Maka disodorkan program bernama Bela Negara. Sebanyak 4500 kader Bela Negara akan disiapkan menjadi pembina untuk mencetak 100 juta warga yang siap bela negara dalam 10 tahun ke depan. Hari ini, 19 Oktober, pembentukan kader tersebut akan dibuka serentak di 45 kabupaten kota, di sekitar 11 Komando Daerah Militer (KODAM).
Jadi pingin heran: mau dikemanakan nanti kader-kader the so called pembela negara seperti Pemuda Pancasila, Pemuda Panca Marga, FKPPI, Laskar Merah Putih, Front Anti Komunis dan macam-macam lainnya yang berbeda baju dan nama di berbagai daerah lainnya?
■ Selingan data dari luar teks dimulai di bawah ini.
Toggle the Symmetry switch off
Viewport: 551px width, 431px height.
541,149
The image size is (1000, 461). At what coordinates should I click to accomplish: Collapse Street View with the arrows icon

Program Bela Negara boleh ditanggapi setengah guyon dan setengah serius. Yang pasti belum apa-apa ia sudah menang di babak pertama. Lebih banyak tanggapan terjebak menyetujui ide itu, walau dengan tambahan “tetapi” atau “asalkan”. Tiba-tiba Bela Negara jadi program baru, yang entah bagaimana, jadi mendesak; jadi dipenting-pentingkan.